(Extracted text):
Words by Gernus Oosthuizen on June 1, 2019
Rising like a dusty mirage out of the Karoo heat, there’s a city that many call home. It’s a manifestation of our collective imagination and the culmination of our collective efforts. It comes and goes, and ebbs and flows. It’s transient, temporary and transitory. It’s neither here, nor there.
It is real in its unrealness.
“Out of nothing, we created everything.”
~ Larry Harvey
The 1st of May marked a departure from the homes we knew – homes that were but shelters from the mundane routine, scheduled frustrations, and the carefully woven expectations of an everyday existence. Those patterns of living that were dictated by a norm-bound society. The heralds to this journey were two passionate souls who carried the memories of our country’s very own Neverland – AfrikaBurn. And with a cosmic sky still very much unfurled to reveal the early morning hour, we were about to embark on our very own flight past the second star to the right…
There was a city that had risen, founded not by one, but by many. Created not by one, but by all. And we were about to make our own impression upon this oasis that had shifted into exisence out of of the ether of a collective imagination.

(The data):
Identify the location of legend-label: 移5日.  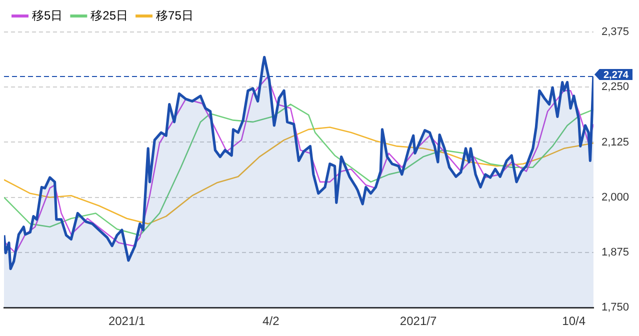
(48, 15).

(Check your understanding):
(a) Answer these questions from the AfrikaBurn piece, one line each:
(i) Who wrote the piece, and on what date?
(ii) To whom is the quotation "Out of nothing, we created everything." attributed?
(iii) On what date did the departure from the homes take place?
(b) Translate this sentence from the AfrikaBurn piece into Spanish: "There was a city that had risen, founded not by one, but by many."

(Answers below):
(a)
(i) Gernus Oosthuizen, on June 1, 2019
(ii) Larry Harvey
(iii) The 1st of May

(b) Había una ciudad que se había alzado, fundada no por uno, sino por muchos.